The proliferation of digital media has made it much harder for photographers to charge for prints in the traditional way. So rather than adopt a “nickel and dime” pricing strategy where you charge for each print of an image (or photo shoot, proofs, photo album, and/or prints), consider charging only for what clients really value — your ability to capture moments.
One way you can capitalize on that is by offering specials on your social media accounts. For example, many family photographers offer “mini sessions” themed to various holidays or times of year via their social media channels. Sign-up is available to social followers only, and the price is a set one — usually a basic sitting fee for a small package of photos.
A photographer’s estimate is usually based on two elements: creative fees and expenses. On the creative side, you need to think about the quality of the image and what value you place on it.
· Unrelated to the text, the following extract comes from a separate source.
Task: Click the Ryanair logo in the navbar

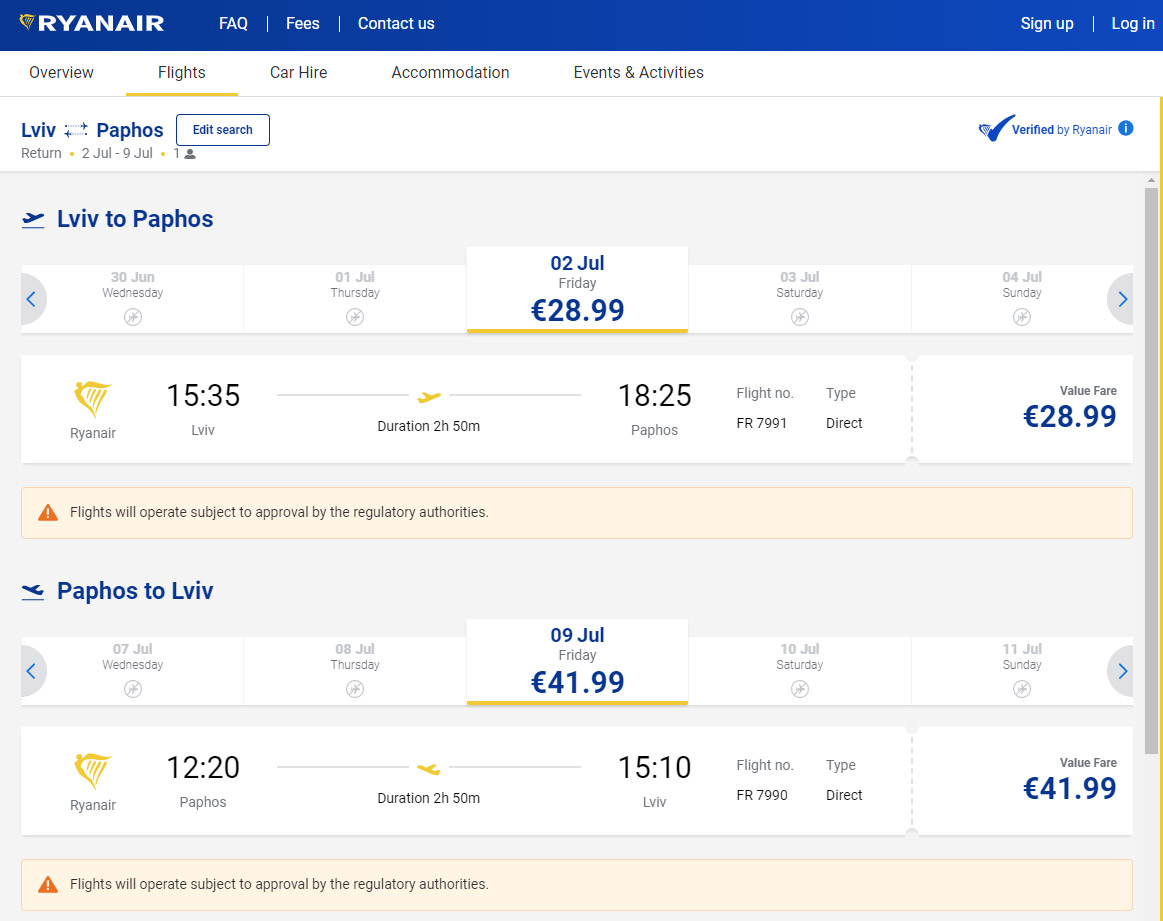Action: 90,23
Photographer Jerry Clement says his formula for gallery prints includes the cost of production and what he calls an “intrinsic, artistic value,” with some profit margin on top of that. “You also have to take into account the gallery’s commission,” Clement says, “which usually averages 30 to 40 percent.”
You might also want to charge a sitting fee when working with clients. The sitting fee should cover your time as the photographer, editing of images, and, if you offer one, an online gallery of the client’s photos they can share with family and friends.
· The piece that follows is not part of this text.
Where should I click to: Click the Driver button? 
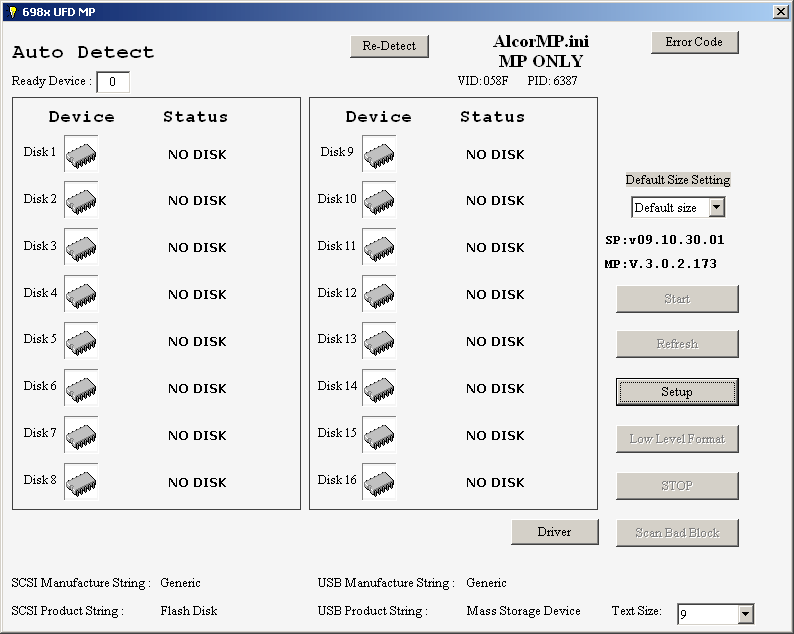point(554,532)
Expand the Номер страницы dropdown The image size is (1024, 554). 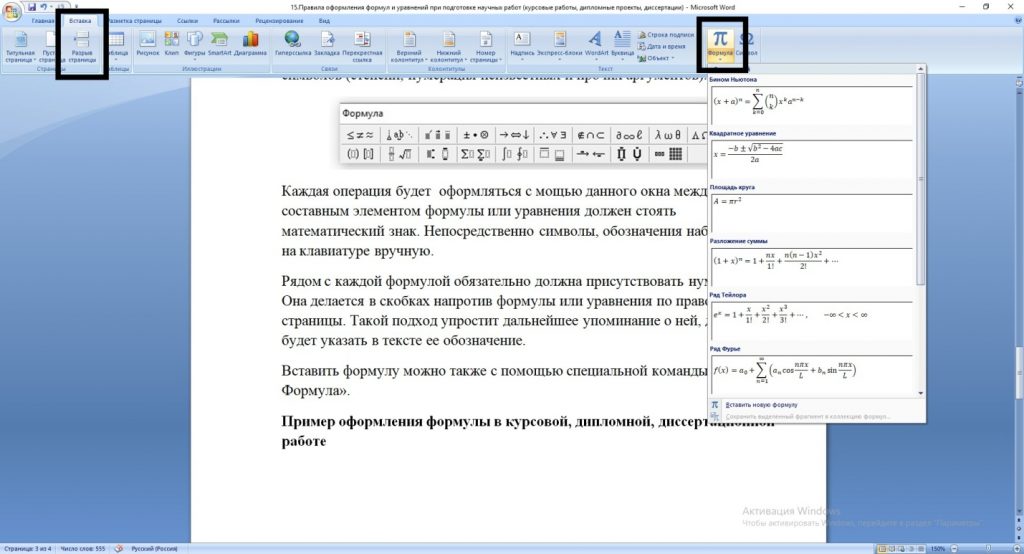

As part of your fees, factor in labor, supplies, and materials. Will the images be shot on location or in a studio? If you’re operating a studio, take a long, hard look at your local competitors to see what they’re charging for similar services, then start your pricing somewhere in the middle.
Wedding, portrait, and event photographers have an easier time scoping out the competition because it’s easy to stop by and pick up a price list and other information from competitors or simply visit their respective websites. Although it’s simple enough to pick up the phone and call a commercial photographer about their fees, it’s highly unlikely you’ll get a standard rate because fees are usually developed on a project-by-project basis. To cover yourself, be sure to pad your fee a bit to include unexpected issues.
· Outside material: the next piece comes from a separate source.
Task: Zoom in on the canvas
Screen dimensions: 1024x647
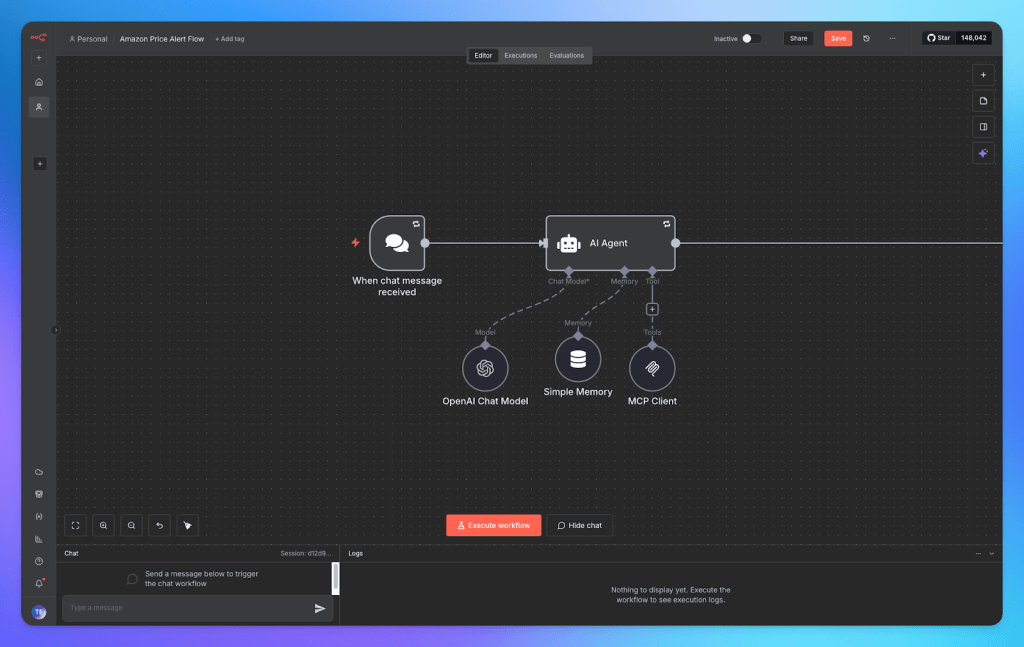Action: pos(103,525)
Location shoots are more complex and involve considerations like site logistics, travel, special equipment, lighting equipment, props and additional personnel (e.g., models, assistants, technicians). In addition to the complexity of the project, you also need to consider the number of finished images needed, scheduling and pre- and post-production time.
Pre-production responsibilities may include client meetings, site location and/or visits, and set arrangements. After the shoot is over, post-production tasks may consist of restoring a site to its original state, returning props and equipment, and more client meetings — along with image editing, selecting and finalizing the images.
Many commercial or location photographers charge day or half-day rates, with fees adjusted to weekly for long-term shoots or hourly for shorter projects. Don’t forget to add overtime (hourly rate plus 50 percent) for days that go longer than eight hours or for weekend assignments.
Whenever in doubt, use the industry standards found through different photography associations and organizations, like American Society for Media Photographers (ASMP) or Professional Photographers of America (PPA). Local chapters have monthly meetings where members can network and learn a wealth of information, including local marketing and industry standards.
The other part of the pricing equation is expenses. Many photographers — especially in the beginning — try to absorb minor expenses, like supplies, postage and basic camera gear. But these little things quickly add up and chip away at your profits. Your fee structure should cover these incidentals. For example, if you decide $50 is a fair hourly rate, charge $75. Then use the hourly charge to calculate daily and weekly rates.
Overhead should also be a calculated expense that includes rent, utilities, insurance, gas, mileage, and anything else that you’re not billing clients separately for. Big ticket expenses for individual assignments, like travel, equipment, or personnel, should be billed separately, depending on your — or the client’s — preferences.
And don’t forget to include your own salary in your cost of doing business — if you do, then you’ve made a grave business error. Pay yourself first, then consider the rest of your costs as overhead. Ultimately, if your business can’t cover its payroll and expenses, you’ll need to charge more for your work, find other ways to increase revenue and/or cut costs.
After factoring your costs into your pricing structure, find ways to reduce those costs and increase profits. Monitor your progress each month by using profit and loss reports, which your bookkeeping or accounting software should allow you to generate with ease if you’re using it correctly.
If you want to become successful and grow your business, you’re going to have to handle tasks you don’t like, including bookkeeping and accounting. Many photographers think of themselves as “creative types” who don’t deal with numbers. However, if you don’t understand the finances related to your business and maintain proper records using accounting or bookkeeping software, you’ll quickly find yourself in financial crisis.